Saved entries
┄┄┄┄┄┄┄┄┄┄┄┄┄┄┄┄┄┄┄┄

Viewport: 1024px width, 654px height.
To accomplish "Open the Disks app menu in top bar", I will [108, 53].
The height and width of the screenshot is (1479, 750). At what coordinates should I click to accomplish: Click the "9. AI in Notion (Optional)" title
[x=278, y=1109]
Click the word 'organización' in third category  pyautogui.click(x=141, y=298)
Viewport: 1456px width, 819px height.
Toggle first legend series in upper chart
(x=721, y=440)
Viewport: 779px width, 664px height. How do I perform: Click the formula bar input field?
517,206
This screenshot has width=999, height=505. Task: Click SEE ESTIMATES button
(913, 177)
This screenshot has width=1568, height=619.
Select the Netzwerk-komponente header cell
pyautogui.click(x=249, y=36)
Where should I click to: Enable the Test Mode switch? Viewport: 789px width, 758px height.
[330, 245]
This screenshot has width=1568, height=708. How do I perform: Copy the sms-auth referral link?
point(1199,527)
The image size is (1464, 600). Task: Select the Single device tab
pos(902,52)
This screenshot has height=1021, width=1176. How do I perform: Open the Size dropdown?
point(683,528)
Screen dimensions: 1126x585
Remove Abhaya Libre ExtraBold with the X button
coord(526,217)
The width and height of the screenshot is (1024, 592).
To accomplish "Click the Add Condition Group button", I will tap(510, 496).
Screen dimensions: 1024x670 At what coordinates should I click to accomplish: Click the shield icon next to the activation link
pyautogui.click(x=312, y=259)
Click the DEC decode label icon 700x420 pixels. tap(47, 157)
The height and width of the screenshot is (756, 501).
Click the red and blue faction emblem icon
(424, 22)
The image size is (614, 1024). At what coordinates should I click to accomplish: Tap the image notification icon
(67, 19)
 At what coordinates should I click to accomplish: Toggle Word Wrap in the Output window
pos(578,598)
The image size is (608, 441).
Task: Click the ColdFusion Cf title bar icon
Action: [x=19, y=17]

┄┄┄┄┄┄┄┄┄┄┄┄┄┄┄┄┄┄┄┄

Search the entries above for the word "will", and copy every line where it occurs.

#### WRITTEN SOLUTION
To accomplish "Open the Disks app menu in top bar", I will [108, 53].
To accomplish "Click the Add Condition Group button", I will tap(510, 496).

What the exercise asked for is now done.